291-AC4. Contemporary Accounting Topics (or Frontiers of Accounting Research)
Students will be exposed to the most current research topics in this seminar. The course will provide a sampler menu of research topics for first year students and will help students at the proposal stage to develop their own research area. This course may be repeated.

291-AC5. Behavioral Accounting Research in Capital Markets
This seminar explores topics in accounting research that follows the new paradigm that does not assume perfect rationality of entities (individuals, institutions, or markets) and instead allows for psychological influences in the capital markets. Some examples of topics are: accounting-related market anomalies, limited attention effects on capital markets and strategic behaviors of entities, accounting regulation response when markets are not perfectly rational, etc.

291-AC6. Tax Research in Accounting
The objective of this course is to develop your ability to critically evaluate and (possibly) conduct empirical research on the role of taxes on business activities, asset prices, and financial reporting. Important elements of this include developing: (1) An appreciation for the role of theory in applied work, (2) An understanding of research designs commonly used in accounting and finance research, (3) The necessary skills to design and conduct empirical research, and (4) Skills to identify a marketable project. 

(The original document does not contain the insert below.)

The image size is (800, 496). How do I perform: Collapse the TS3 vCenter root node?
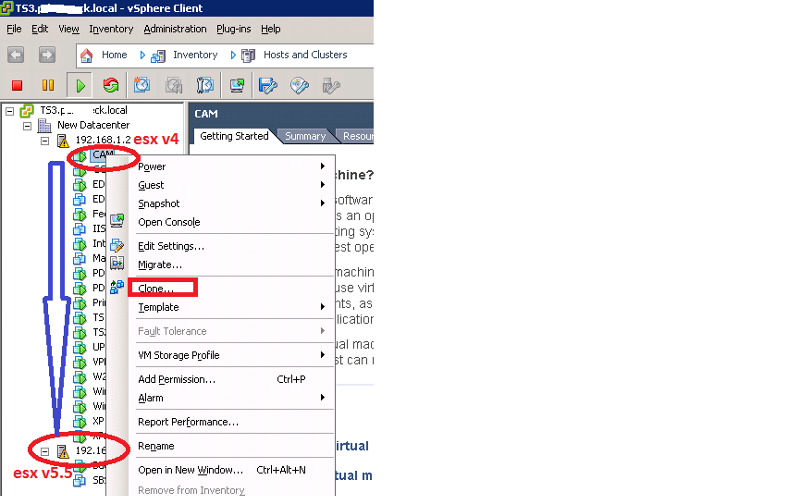click(x=9, y=111)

291-AC7. Special Topics in Accounting (2 units)
This course will examine research in a range of accounting areas, including Financial Accounting, International Accounting, Book-Tax Differences, and Auditing. Assignments likely will include the following: (1) Actively participate in class discussions of research papers; (2) Present and/or discuss at least one of the papers; (3) Draft at least one referee report; (4) Develop a research proposal on an original research idea; (5) A final exam.

291- AC8. Contemporary Topics in Accounting (2 units)
This course focuses on research in accounting, primarily pertaining to financial intermediaries and capital markets. In each session we will discuss the assigned papers.